Talk of trading algorithms that can be used by ordinary individuals has intensified in the past few years. But it‘s worth noting that it’s no longer just talk. As our post ‘Algos Advance on FX‘ noted, “many FX market participants” have taken the leap “into the algo pool,” causing a fairly sharp rise in overall adoption. In other words, more ordinary individuals (as opposed to large companies and massive fund operators) are beginning to make use of trading algos in forex.
This is generally easy to view as a good thing. In the most basic sense, we understand algorithms to be more capable than humans of navigating complex trading markets. By extension, it‘s easy to expect them to produce more profits. But every now and then it’s worth stepping back for a moment and considering why people are opting for this route, beyond a vague notion of greater profitability. So — why should you consider using an FX trading algo?

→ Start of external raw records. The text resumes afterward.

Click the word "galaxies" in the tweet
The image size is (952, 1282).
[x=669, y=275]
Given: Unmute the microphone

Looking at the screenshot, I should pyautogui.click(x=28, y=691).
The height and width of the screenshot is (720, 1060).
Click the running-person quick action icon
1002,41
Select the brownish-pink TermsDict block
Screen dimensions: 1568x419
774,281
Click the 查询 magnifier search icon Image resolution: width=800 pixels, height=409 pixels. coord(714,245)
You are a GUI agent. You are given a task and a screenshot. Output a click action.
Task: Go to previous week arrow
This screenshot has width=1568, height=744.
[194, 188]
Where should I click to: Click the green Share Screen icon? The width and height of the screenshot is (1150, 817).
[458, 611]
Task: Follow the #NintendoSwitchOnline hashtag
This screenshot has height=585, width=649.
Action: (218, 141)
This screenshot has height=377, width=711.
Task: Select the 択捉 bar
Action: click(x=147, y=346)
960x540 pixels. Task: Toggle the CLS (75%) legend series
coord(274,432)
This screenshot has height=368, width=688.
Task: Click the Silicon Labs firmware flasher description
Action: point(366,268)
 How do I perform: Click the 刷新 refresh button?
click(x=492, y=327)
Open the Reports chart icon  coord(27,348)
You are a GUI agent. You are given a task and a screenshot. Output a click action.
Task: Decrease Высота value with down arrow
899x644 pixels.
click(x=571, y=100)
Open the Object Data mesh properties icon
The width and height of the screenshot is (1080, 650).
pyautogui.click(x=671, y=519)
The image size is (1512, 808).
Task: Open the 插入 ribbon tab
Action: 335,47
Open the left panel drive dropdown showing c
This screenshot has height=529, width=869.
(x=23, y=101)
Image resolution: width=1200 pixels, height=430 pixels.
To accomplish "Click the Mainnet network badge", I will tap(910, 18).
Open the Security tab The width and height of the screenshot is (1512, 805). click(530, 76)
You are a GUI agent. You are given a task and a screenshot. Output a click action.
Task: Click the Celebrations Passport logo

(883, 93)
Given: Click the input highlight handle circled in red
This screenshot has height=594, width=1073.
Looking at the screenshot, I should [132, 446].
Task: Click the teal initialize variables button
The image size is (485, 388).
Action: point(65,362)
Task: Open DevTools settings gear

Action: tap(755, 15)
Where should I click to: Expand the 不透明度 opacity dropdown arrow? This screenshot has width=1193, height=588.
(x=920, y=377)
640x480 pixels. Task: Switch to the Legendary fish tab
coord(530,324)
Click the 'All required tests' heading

The first and perhaps most important answer is that it‘s a matter of competition. Early in 2020, Traders Magazine did a fairly through write-up covering various aspects of trading algorithms. In the article, it was pointed out that “due to the speed and precision” required in modern markets, they are “dominated by sophisticated automated algorithms with powerful resources behind them.” This is a way of saying that these algorithms are out there, and that powerful players in the markets are using them to “dominate.” It is becoming more and more true that individual human traders simply can’t keep up with the pace at which these algorithms make profitable trades — meaning the best way, and perhaps the only way to compete is by using an algorithm yourself.